◆ GIVEN PASSAGE:
# # # #

Emina Soljanin is a Distinguished Professor of Electrical and Computer Engineering at Rutgers. Before moving to Rutgers in January 2016, she was a (Distinguished) Member of Technical Staff for 21 years in the Mathematical Sciences Research Center of Bell Labs. Her interests and expertise are broad, currently spanning distributed computing and quantum information science. She is an IEEE Fellow, an outstanding alumnus of the Texas A&M School of Engineering, the 2011 Padovani Lecturer, a 2016/17 Distinguished Lecturer, and the 2019 IEEE Information Theory Society President. In 2023, Emina received the IEEE Information Theory Society Aaron D. Wyner Distinguished Service Award and Mrs. Urmila Agrawal Distinguished Visiting Chair Professorship at the Indian Institute of Science.

Abstract: Quantum information science is a rapidly advancing and inherently interdisciplinary field, making it both compelling and challenging for newcomers. This tutorial provides an accessible introduction to the essentials of quantum information processing by first addressing three foundational questions: How is quantum information represented? How is it processed? How is classical information extracted from quantum states? We then present several fundamental quantum algorithms and protocols that illustrate the distinctive power of quantum computing and conclude with examples that highlight the role of quantum correlations. The tutorial emphasizes reliability and security topics, including quantum error correction, quantum key distribution, the quantum one-time pad, quantum money, and quantum games. The only prerequisites are undergraduate probability and algebra.

# # # #

◆ DATASET ENTRIES:
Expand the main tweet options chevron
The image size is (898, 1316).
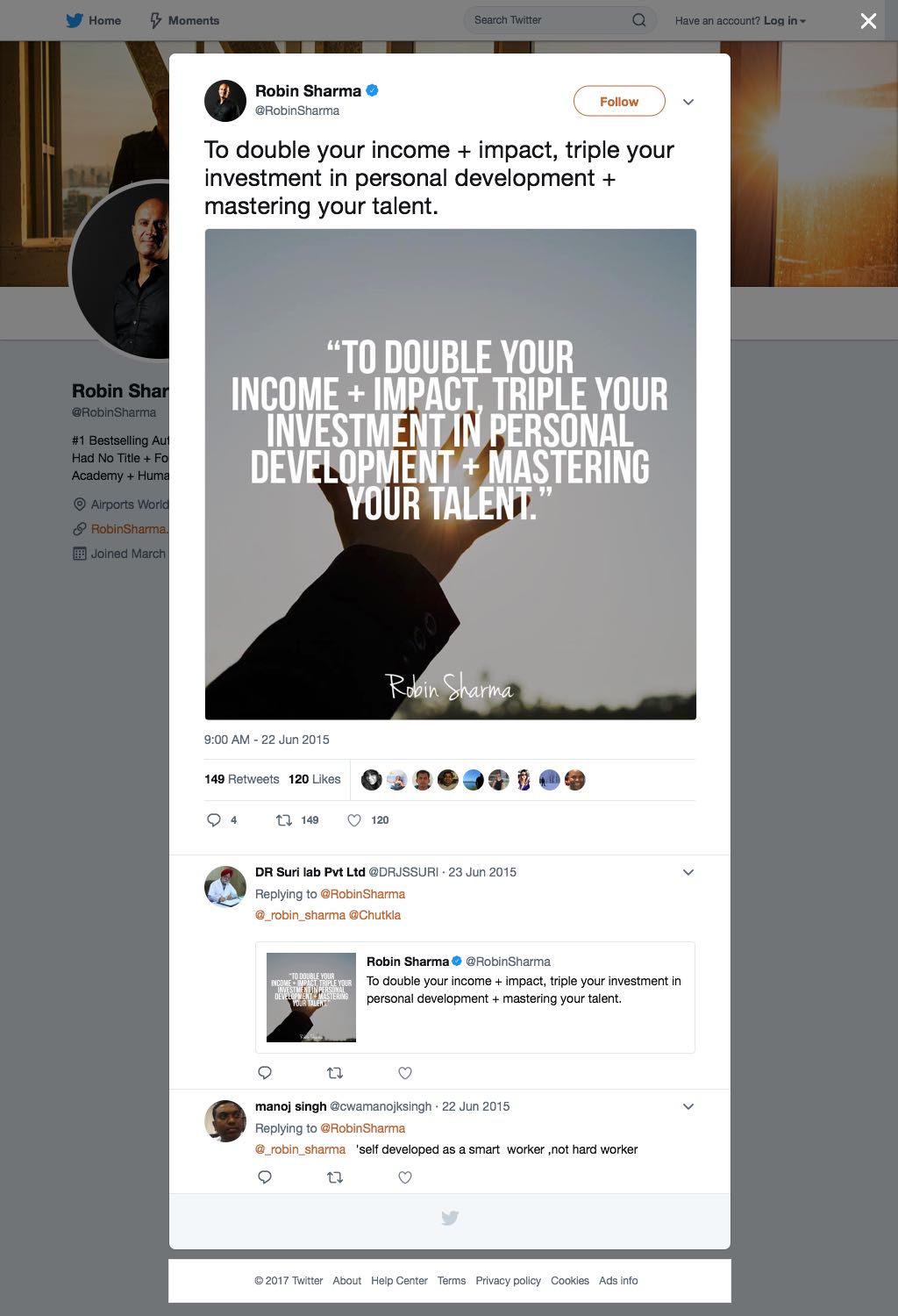click(688, 102)
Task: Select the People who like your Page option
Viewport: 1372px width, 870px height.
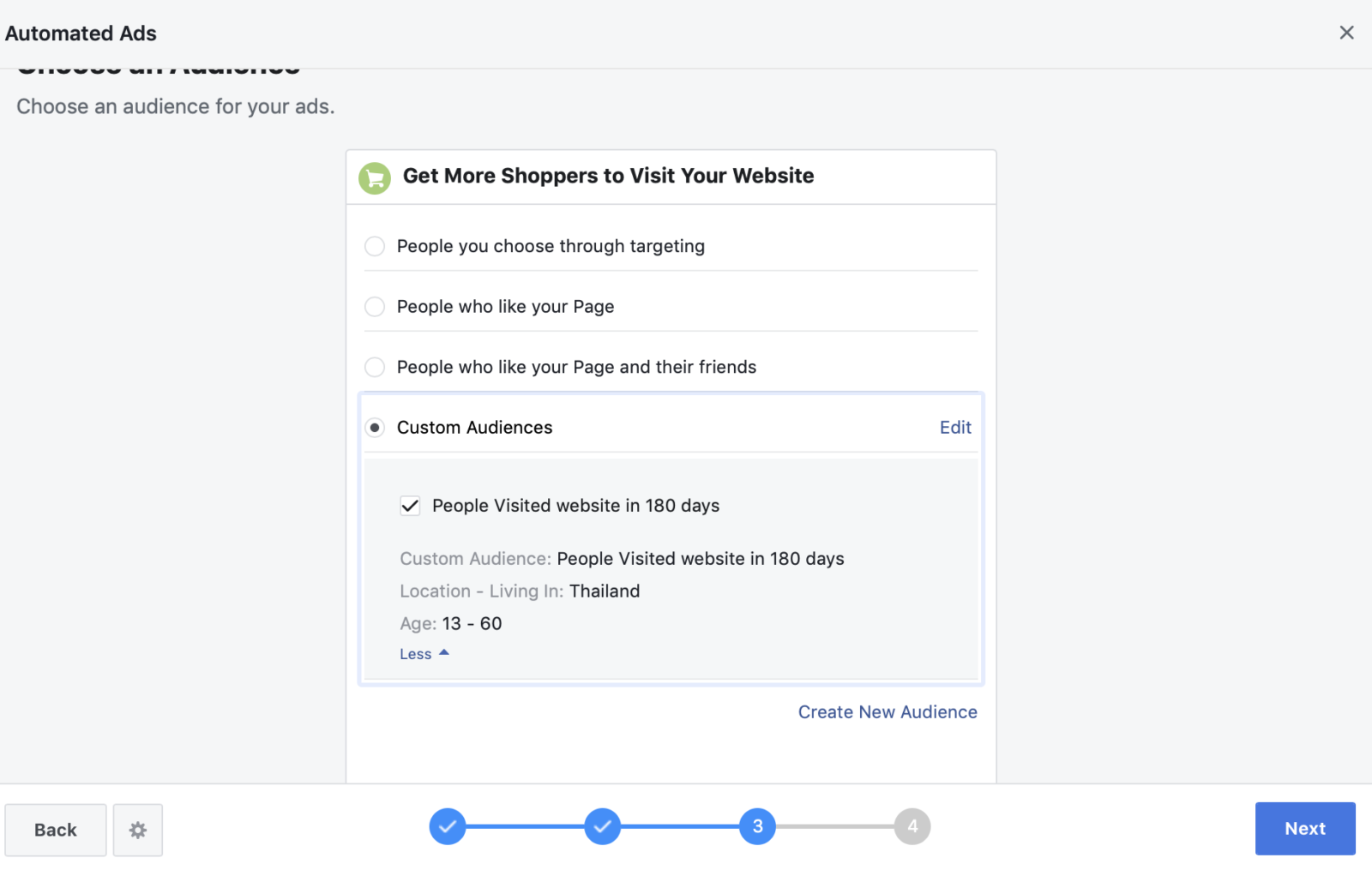Action: (x=375, y=307)
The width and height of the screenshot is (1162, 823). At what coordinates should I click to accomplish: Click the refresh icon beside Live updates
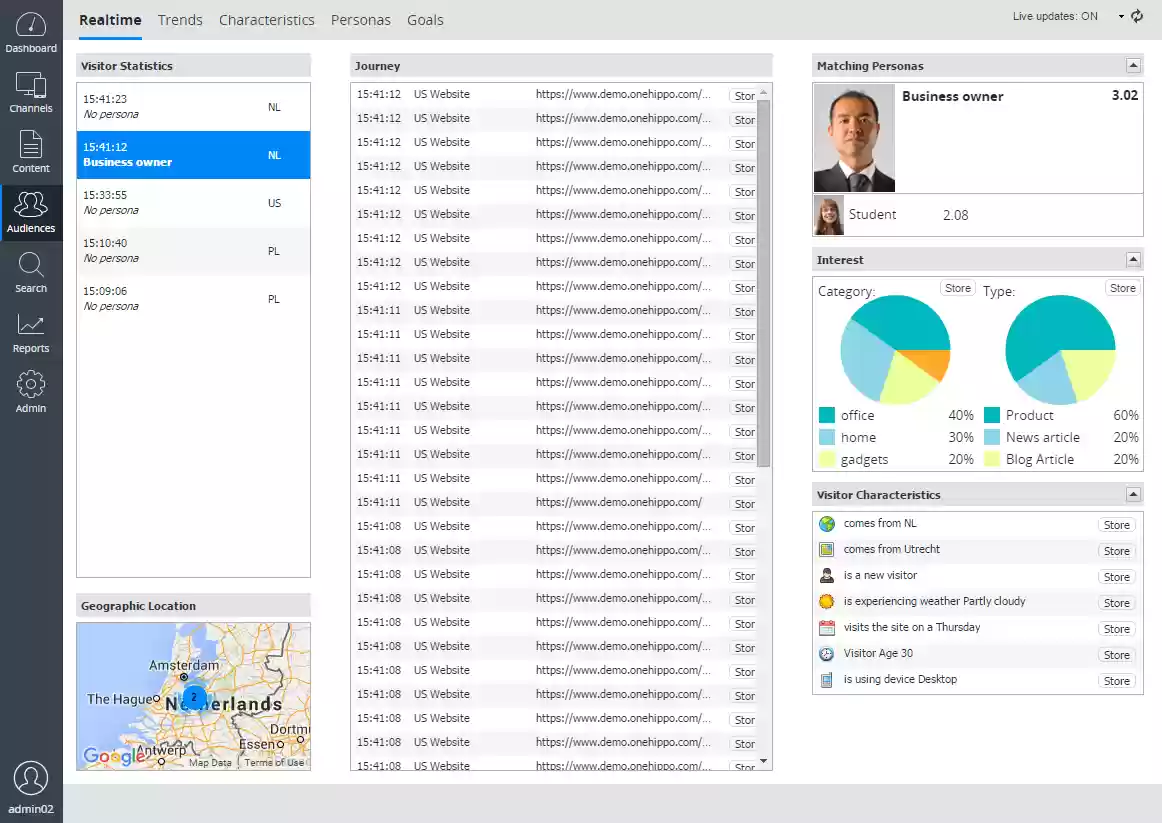[1137, 16]
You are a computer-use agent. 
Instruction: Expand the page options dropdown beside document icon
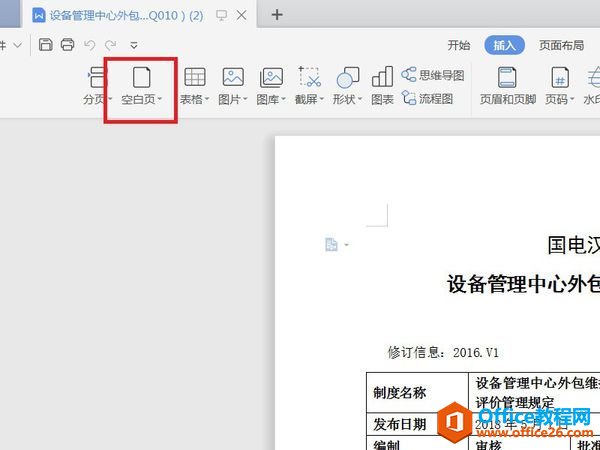[x=347, y=245]
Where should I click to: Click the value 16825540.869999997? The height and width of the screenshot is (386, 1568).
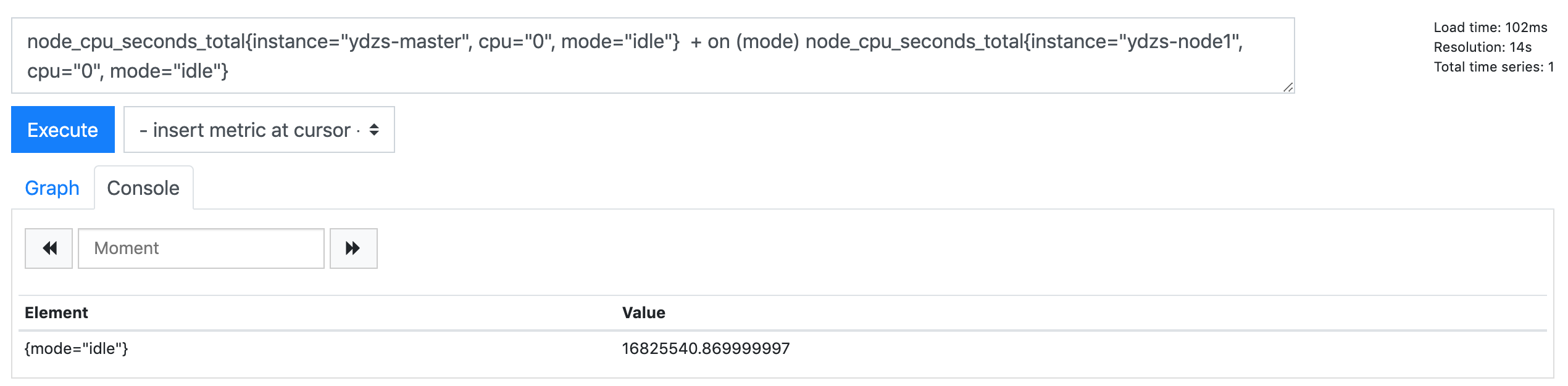pyautogui.click(x=706, y=348)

# # # #

◆ INSTRUCTIONS TO FOLLOW:
Using the text above on Emina Soljanin and her tutorial, say whether each statement agrees with it, answering yes or no and quoting the words that decide it.
1. Soljanin worked at Bell Labs for 21 years before moving to Rutgers.
2. The tutorial requires graduate coursework in quantum physics.
3. Soljanin served as IEEE Information Theory Society President in 2023.

◆ SOLUTION FOR THIS PROBLEM:
1. Yes: "she was a (Distinguished) Member of Technical Staff for 21 years in the Mathematical Sciences Research Center of Bell Labs"
2. No: "The only prerequisites are undergraduate probability and algebra."
3. No: "the 2019 IEEE Information Theory Society President"